*RECORD SET*
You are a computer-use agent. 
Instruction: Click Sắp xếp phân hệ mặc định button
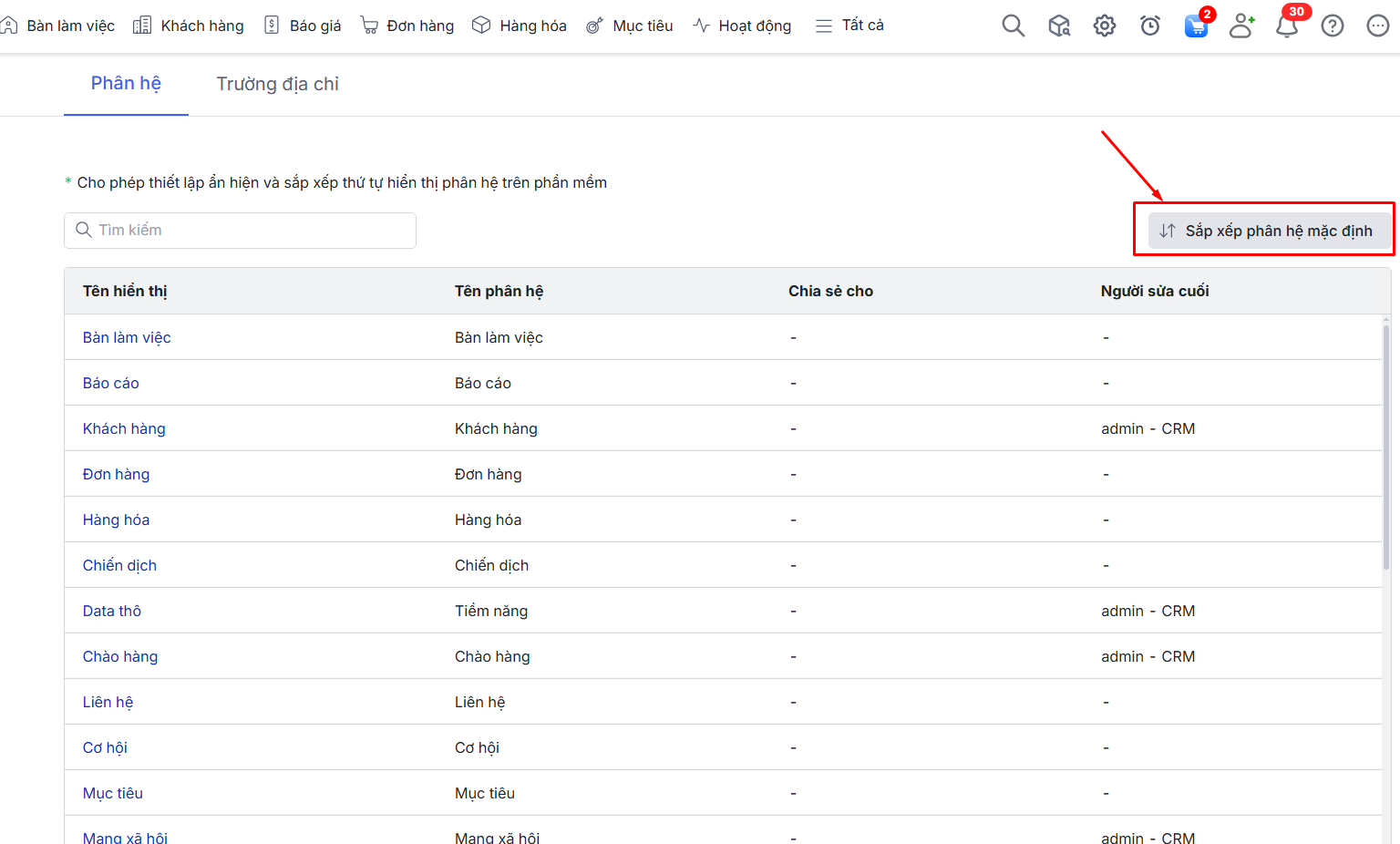tap(1266, 231)
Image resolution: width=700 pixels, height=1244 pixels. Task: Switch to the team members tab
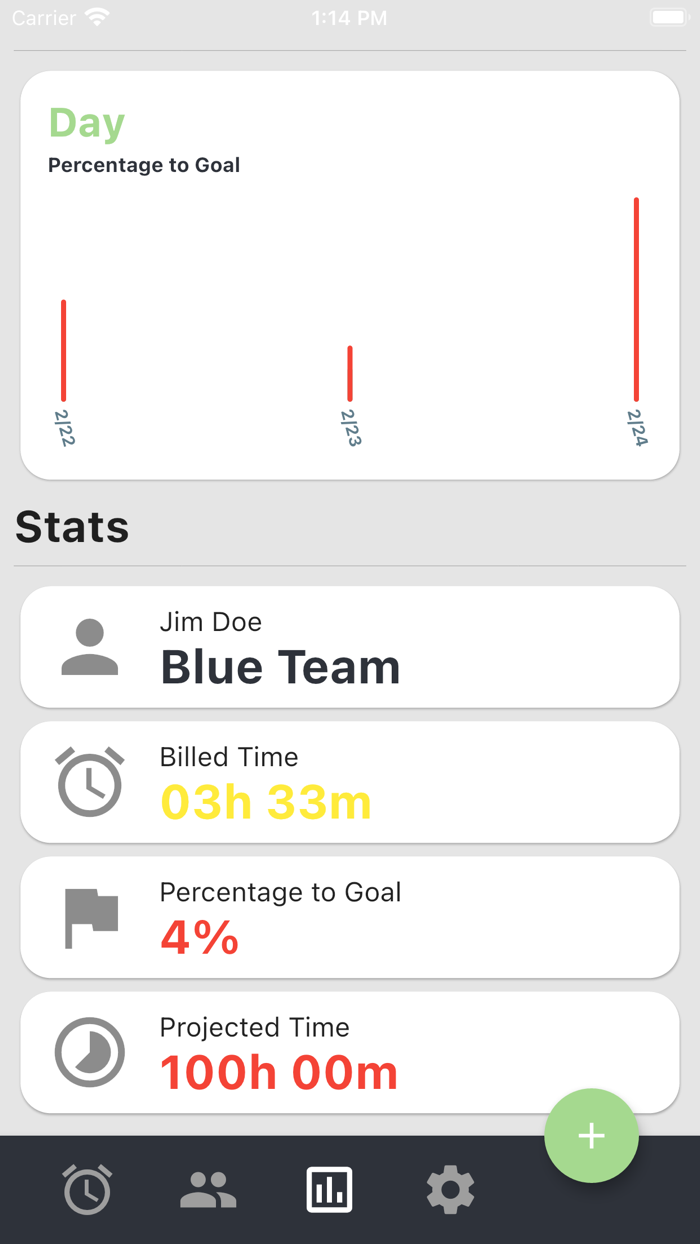(x=208, y=1189)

*AIM OF THE TASK*
The lines to copy begin at the one containing "Instruction: Click Sắp" and end at the last line of the records. Set down exactly those lines and no others, both ends included, and omit all pictures.

*REPLY*
Instruction: Click Sắp xếp phân hệ mặc định button
tap(1266, 231)
Image resolution: width=700 pixels, height=1244 pixels. Task: Switch to the team members tab
(x=208, y=1189)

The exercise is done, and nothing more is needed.